In the case involving Vance’s grand jury subpoena, the justices asked questions that suggested they were less interested in adopting Trump lawyer Jay Sekulow’s argument that the president is protected by absolute immunity from any criminal investigation while in office. Roberts pointed out that in the case about Paula Jones’ civil lawsuit against Clinton, the justices rejected the argument that fact-gathering would be a distraction, and questioned how Sekulow could make that argument now.

Sekulow said the Clinton case wasn’t comparable because it was a civil lawsuit and the Vance case involved a criminal investigation, and because the Clinton case was filed in federal court, as opposed to state court. Gorsuch later questioned the lines Sekulow tried to draw between Trump and Clinton, wondering how subjecting a president to the full legal processes involved in a civil lawsuit was less burdensome than a subpoena for records that went to a third party — Trump’s accounting firm — and not the president directly.

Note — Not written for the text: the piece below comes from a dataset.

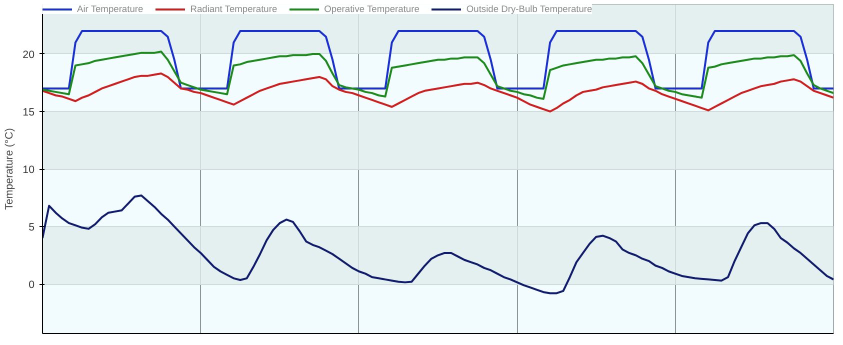 This screenshot has height=345, width=843. Describe the element at coordinates (110, 9) in the screenshot. I see `legend-label: Air Temperature` at that location.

Sekulow and Solicitor General Noel Francisco, who argued for the Justice Department in the Vance case, repeatedly brought up the fact that there are more than 2,300 local prosecutors in the US. They argued against empowering local officials with local interests to use state criminal investigations to go after a sitting president. Breyer countered that the Clinton case opened the door to civil lawsuits by potentially many more private litigants hoping to take a president to court, and that hadn’t stopped the court from ruling against Clinton.

Sekulow invoked the coronavirus pandemic as an example of why Trump shouldn’t be burdened with dealing with demands for his records.

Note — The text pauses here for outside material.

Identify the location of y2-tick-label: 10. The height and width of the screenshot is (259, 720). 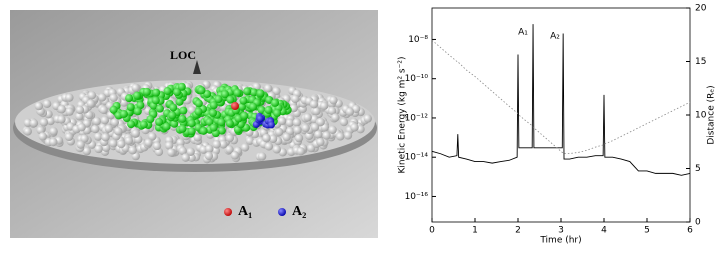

“I'm going to call the president of the United States today and say, 'I know you're handling a pandemic right now for the United States, but I need to spend a couple, two to three hours with you, going over a subpoena,'” Sekulow said.

The Justice Department offered the court an alternative to Sekulow’s total immunity position, which was to require that a prosecutor go to court and set a high bar for proving that they had a special need to subpoena a president.

Carey Dunne, representing Vance’s office, agreed that courts had a role to play in reviewing grand jury subpoenas in this situation, but argued the Justice Department had the order wrong — a president should have to first prove that a request would be burdensome, and only then would a prosecutor have to show they had a special need for the information. He also offered a different standard than the Justice Department for what a prosecutor would have to show in court.

The three cases reached the Supreme Court after Trump repeatedly lost each case in the lower courts. The Supreme Court agreed in December to hear the three cases together and put on hold the federal appeals court rulings that would have required Mazars and the banks to turn over Trump’s tax returns and financial records.